And if that weren’t enough, the authorities have recently appointed a new head of China’s national television station, CCTV. Hu Zhanfan was transferred from the Enlightenment Daily, a generally party-line newspaper aimed at intellectuals but read by few, and soon found himself being denounced on the internet for comments he made earlier this year, in which he said that the role of journalists is “to be a good mouthpiece” for the Communist Party. Hu had warned a meeting of journalists that “a number of news workers have not defined their own role in terms of the propaganda work of the Party, but rather have defined themselves as journalism professionals, and this is a fundamentally erroneous role definition.” Consequently, he said, “strengthening education in the Marxist View of Journalism” was “a matter of extreme urgency.” (Thanks to the excellent China Media Project at Hong Kong University for the translation.)

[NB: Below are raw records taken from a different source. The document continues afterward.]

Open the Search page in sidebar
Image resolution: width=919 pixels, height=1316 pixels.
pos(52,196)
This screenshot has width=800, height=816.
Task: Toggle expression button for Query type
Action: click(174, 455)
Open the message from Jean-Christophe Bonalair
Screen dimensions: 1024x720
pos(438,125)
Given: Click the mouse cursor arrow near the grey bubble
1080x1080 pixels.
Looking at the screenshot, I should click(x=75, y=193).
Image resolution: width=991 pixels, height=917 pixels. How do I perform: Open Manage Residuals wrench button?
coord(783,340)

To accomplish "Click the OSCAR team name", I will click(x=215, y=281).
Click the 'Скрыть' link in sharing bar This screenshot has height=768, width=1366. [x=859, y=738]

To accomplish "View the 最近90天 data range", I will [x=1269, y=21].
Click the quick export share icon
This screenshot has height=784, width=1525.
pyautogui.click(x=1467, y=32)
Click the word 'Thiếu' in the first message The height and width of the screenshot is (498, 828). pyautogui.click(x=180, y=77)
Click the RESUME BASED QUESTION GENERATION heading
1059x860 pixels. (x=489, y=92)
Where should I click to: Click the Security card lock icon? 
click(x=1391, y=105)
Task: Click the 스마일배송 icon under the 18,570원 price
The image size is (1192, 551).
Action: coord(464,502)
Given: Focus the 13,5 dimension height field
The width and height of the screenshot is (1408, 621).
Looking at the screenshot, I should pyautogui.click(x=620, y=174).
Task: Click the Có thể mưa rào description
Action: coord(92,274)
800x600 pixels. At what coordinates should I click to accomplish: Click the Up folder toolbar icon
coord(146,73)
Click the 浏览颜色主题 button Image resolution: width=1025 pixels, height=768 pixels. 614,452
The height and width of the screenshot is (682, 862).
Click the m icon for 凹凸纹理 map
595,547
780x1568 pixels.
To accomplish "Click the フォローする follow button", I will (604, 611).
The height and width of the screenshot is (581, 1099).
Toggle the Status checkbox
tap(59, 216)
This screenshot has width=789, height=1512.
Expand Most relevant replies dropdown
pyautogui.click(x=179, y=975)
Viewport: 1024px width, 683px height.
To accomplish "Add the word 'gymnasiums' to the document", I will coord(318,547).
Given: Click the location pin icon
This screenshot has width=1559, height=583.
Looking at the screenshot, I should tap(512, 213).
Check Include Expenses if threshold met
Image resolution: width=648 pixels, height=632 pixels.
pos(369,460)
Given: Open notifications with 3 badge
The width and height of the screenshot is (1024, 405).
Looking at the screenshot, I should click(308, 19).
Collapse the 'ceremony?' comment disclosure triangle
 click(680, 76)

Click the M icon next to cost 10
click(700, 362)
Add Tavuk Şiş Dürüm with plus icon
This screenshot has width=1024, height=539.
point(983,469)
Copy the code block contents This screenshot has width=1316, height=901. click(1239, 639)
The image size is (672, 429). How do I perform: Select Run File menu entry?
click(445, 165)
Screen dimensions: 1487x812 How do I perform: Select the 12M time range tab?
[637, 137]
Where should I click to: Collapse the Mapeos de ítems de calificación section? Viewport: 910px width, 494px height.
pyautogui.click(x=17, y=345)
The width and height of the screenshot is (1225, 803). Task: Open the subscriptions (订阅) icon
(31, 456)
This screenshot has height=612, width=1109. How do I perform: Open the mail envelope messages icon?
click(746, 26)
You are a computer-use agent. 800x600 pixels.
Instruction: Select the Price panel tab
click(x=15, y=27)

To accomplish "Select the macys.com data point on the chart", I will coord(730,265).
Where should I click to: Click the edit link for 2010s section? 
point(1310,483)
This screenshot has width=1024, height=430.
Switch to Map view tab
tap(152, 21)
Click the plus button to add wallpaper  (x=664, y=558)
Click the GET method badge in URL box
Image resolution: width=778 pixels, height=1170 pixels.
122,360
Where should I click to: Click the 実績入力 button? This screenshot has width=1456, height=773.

Some internet users, in the spirit of extreme criticism mentioned above, went so far as to compare Hu to the Nazi propagandist Josef Goebbels – though some observers pointed out he was not unusually conservative and was simply doing his job to echo the party line. Either way, Hu is in charge not only of CCTV, but also, ultimately, of that organisation’s push to expand its international role as one of three big state media organisations that have received some $9 billion to enhance China’s media presence, and its image, around the world.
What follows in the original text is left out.